十日ほどひたすら挨拶に回っていたまりさを群れは徐々に受け入れ始めていた。
「慢慢地做!」という言葉に、
あるゆっくりが「ゆっくりしていってね!」と返したことが皮切りとなって、
群れのゆっくりは皆、まりさに挨拶をされればそう返すようになった。
自ら声をかけるゆっくりも現れるようになった。
まりさは群れに打ち解けていった。
ある日、まりさが毒キノコを咥えようとしていたとき、それを止めてくれるゆっくりがいた。
そのゆっくりはまりさの帽子に入っていた食料の、
どれが美味しくて、どれが不味いかを身振りで教えた。
まりさは真剣にそれを聞き、お礼として、美味しく食べられるものを多く渡した。
次の日もまりさが狩りをしていると昨日のゆっくりが現れ、
今度は森の中を回りながら、どれが美味しくて、それが不味いかを身振りで教えてくれた。

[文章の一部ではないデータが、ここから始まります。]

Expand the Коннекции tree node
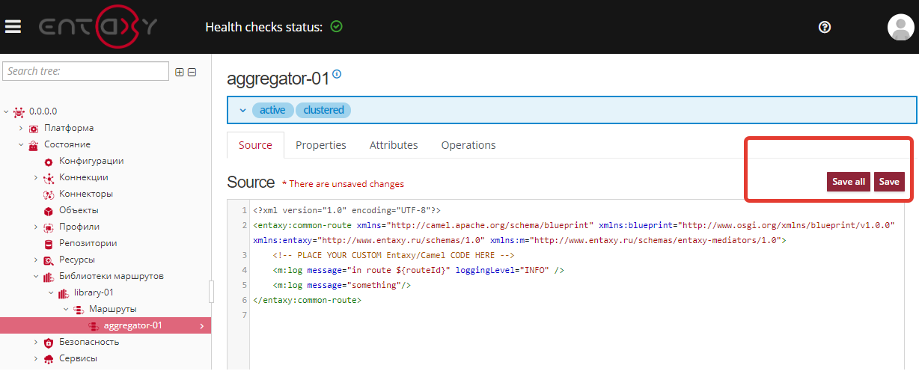The width and height of the screenshot is (919, 377). tap(37, 177)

まりさは再びお礼を渡そうとしたが、そのゆっくりは受け取らず、
一緒に食べようというモーションをとった。
それから先、まりさはそのゆっくりといつも一緒だった。
狩りを共にし、食事を共にし、遊び合った。
まりさは言葉が通じなくても幸せを感じていた。
外が怖くて仕方なかった。
あのまりさを見るのが怖かった。
群れのゆっくりと笑い合うまりさを見てから一週間、マリサは巣に閉じ籠っていた。
絶食の日々だった。
襲いかかる空腹に耐えきれず、マリサはあんよを引き摺りながら巣を出た。
近くに生えた雑草を懸命に集めた。
しかし、量が少なく、マリサは少しだけ遠くに出ることにした。
けれどそれがいけなかった。
視界にあのまりさが入っていた。
群れのまりさと楽しそうに遊んでいた。
咥えていた雑草をマリサはポトリと落とし、マリサは全速力で巣に戻った。
巣の中で蹲りながら、マリサは「なぜ…」と思った。
疑問に思ったわけではない、自分はなぜこの道を選んでしまったのだと思っていた。
あのまりさはずっと声をかけ続けたのだろう。
自分が一日で諦めてしまったことを何日も繰り返したのだろう。
早く苦しみから逃れようとせず、立ち向かったのだろう。
なぜ自分はそうしなかったのだろう。
目先にとらわれてしまったのだろう。
あのゆっくりのようになりたい。
あのゆっくりのように仲間と笑いあいたい。
マリサは両目から大粒の涙を零した。
けれどそれはもう叶わない。
自分は嘘をついてしまった。
何も喋れなく、何も聞こえないという嘘をついた。
本当のことを話しても誰も受け入れてくれないだろう。
巣を仄かに照らしていた光が消える。
マリサは瞳を閉じ、時間が経つのを待った。
朽ち果てていくのをひたすら待ち続けていた。
中国語の翻訳はgoo翻訳を使っています。
実際は違うかもしれません。
・あとがき
毎回SSを書いていて自分でも中途半端な印象を受ける。
過程を上手く書ける人は本当に凄いと思います。
最後まで読んでくださった方ありがとうございました。